Les journalistes ne sont pas ignorants. Ils savent. Ils ont vu les vidéos d’avatars IA, lu des articles générés par des algorithmes, écouté des podcasts animés par des voix synthétiques. Ils ont entendu parler de GPT, de Synthesia, de Suno, de Heygen. Certains ont même testé discrètement. Alors pourquoi ne pas aller plus loin ?

Parce qu’au fond, ils sentent que quelque chose se joue ici. Quelque chose de plus grand que la technique. Quelque chose qui touche à leur raison d’être. À leur métier. À leur voix. À leur place dans la société. Et à leur humanité.

Refuser l’IA, ce n’est pas dire non à une machine. C’est dire oui à une certaine idée du journalisme. À une parole vivante. À un regard singulier. À une présence.

La technologie attend... mais le marché ne répond pas
Et cela se voit : malgré l’explosion des outils IA dans d’autres secteurs (santé, banque, éducation, sécurité…), le monde des médias reste étrangement silencieux. Aucun acteur majeur n’a lancé une application IA de référence pour les rédactions. Aucun partenariat massif entre startups et groupes de presse.

Les géants de l’IA préfèrent désormais cibler les institutions, les écoles, les entreprises. Les rédactions ? Trop compliquées, trop résistantes, trop orgueilleuses peut-être. Un terrain miné. Alors elles attendent. Ou elles contournent.

Car aujourd’hui, ce sont les influenceurs, les créateurs de contenu, les plateformes de streaming qui adoptent l’IA. Pas les chaînes publiques. Pas les radios d’État. Pas les plateaux politiques du dimanche. Ce sont les "autres" qui innovent. Les nouveaux entrants. Les outsiders. Les TikTokeurs. Les indépendants.

Et cela crée un décalage croissant entre deux mondes qui ne parlent plus la même langue. Le monde d’avant, encore accroché à ses micros, ses caméras et ses éditos. Et celui d’après, déjà plongé dans les deepfakes, les IA vocales, les clones numériques.

Au Maroc, cette fracture se voit aussi. Peu de médias traditionnels ont adopté l’IA à ce jour. Même ceux qui prétendent être dans "l’innovation éditoriale" ne sont en réalité qu’à peine sortis du PowerPoint. Les rédactions sont lentes, prudentes, voire figées.

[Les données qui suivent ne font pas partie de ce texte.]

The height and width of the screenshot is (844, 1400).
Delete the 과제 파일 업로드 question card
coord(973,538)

Les plateformes comme 2M, Al Aoula, Medi1 TV, Hit Radio ou les grands titres de presse écrite regardent l’IA avec une forme de scepticisme doublé de dignité. L’idée de remplacer un animateur radio par une voix synthétique fait sourire. L’idée de générer des chroniques automatiquement est perçue comme un sacrilège.

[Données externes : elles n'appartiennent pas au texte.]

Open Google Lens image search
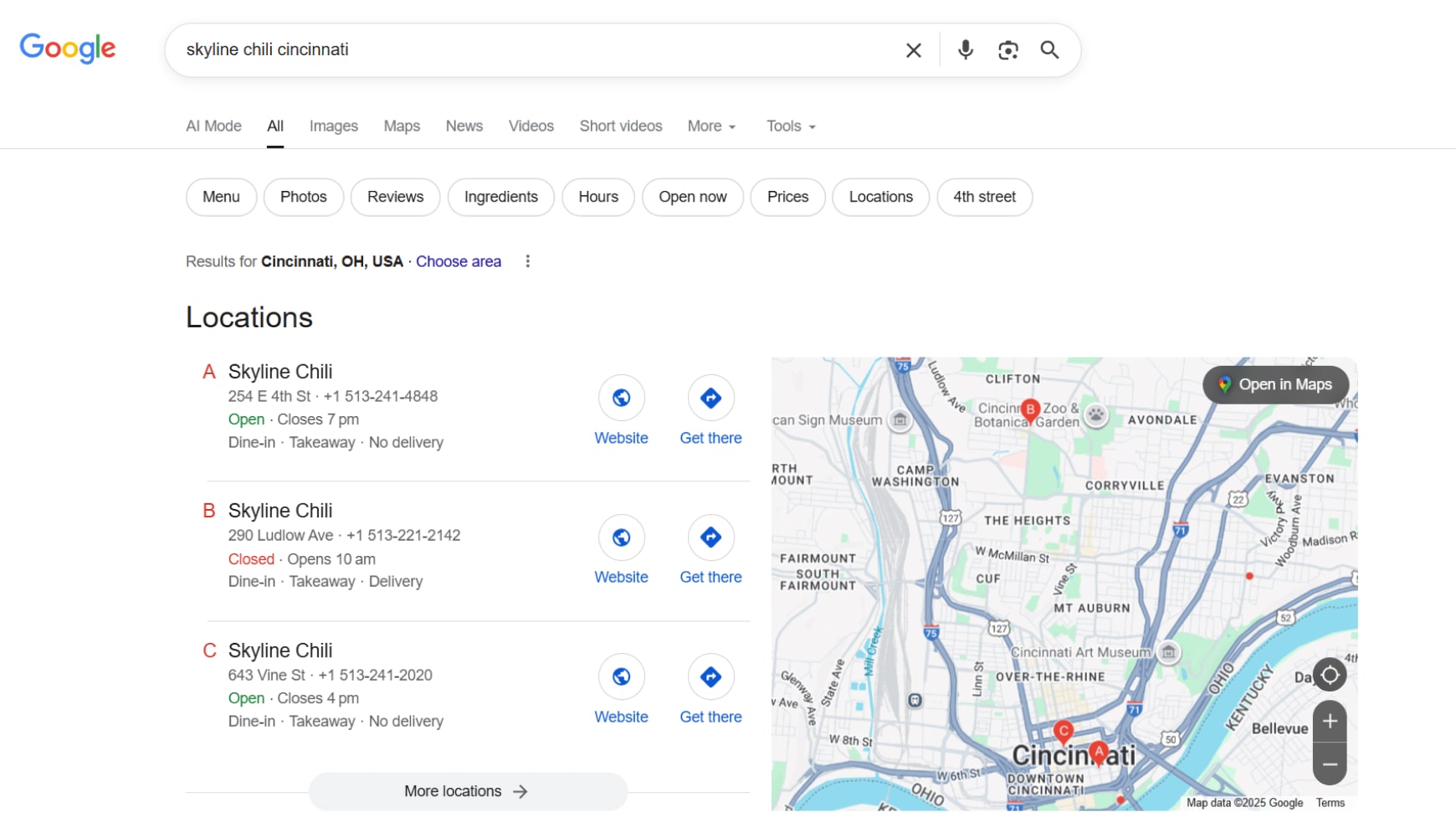The width and height of the screenshot is (1456, 838). click(1008, 49)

Et quelque part, on comprend. Il y a dans cette posture une mémoire. Celle d’un métier qui s’est toujours construit sur la voix, sur l’émotion, sur le terrain, sur l’engagement humain. Dans un pays où les médias ont longtemps été une tribune pour dire ce qui ne se disait pas ailleurs, l’idée d’un texte généré, sans ancrage, sans regard, sans conviction, fait froid dans le dos.

Mais il faut se poser la question : cette résistance peut-elle durer ? Est-elle tenable à moyen terme ? Ou n’est-elle que la dernière halte avant l’inévitable ?

Car l’IA progresse. Elle apprend vite. Elle affine les styles, comprend les nuances, module les émotions. Les derniers mois ont vu naître des voix IA capables de rire, de pleurer, de murmurer. Des avatars qui savent lever les sourcils au bon moment. Des scénarios générés avec des rebondissements crédibles. Des podcasts IA qui ne laissent plus deviner la frontière.

Le danger n’est pas dans l’imitation. Il est dans l’indifférenciation. Quand le public ne saura plus faire la différence entre un billet d’humeur écrit par un journaliste à Casablanca et une chronique IA conçue à Dubaï ou San Francisco… que restera-t-il de notre légitimité ? De notre autorité ? De notre signature ?

Alors que faire ? Résister jusqu’au bout, comme les derniers des Mohicans ? Ou apprendre à intégrer l’IA sans trahir ce que nous sommes ?

Peut-être faut-il cesser de voir l’IA comme une ennemie. Elle ne remplacera jamais l’expérience, la chair, la mémoire. Mais elle peut nous aider à mieux écrire, à mieux raconter, à aller plus vite sur l’accessoire pour nous concentrer sur l’essentiel.

L’IA ne remplacera pas le journaliste qui observe, interroge, sent, interprète. Mais elle peut alléger ses tâches. Lui permettre de se recentrer sur la profondeur. Sur le sens. Sur le récit. Car au fond, ce qui sauvera le journalisme, ce n’est ni la nostalgie ni la technologie. C’est le regard humain. Et ça, aucune IA ne peut l’inventer.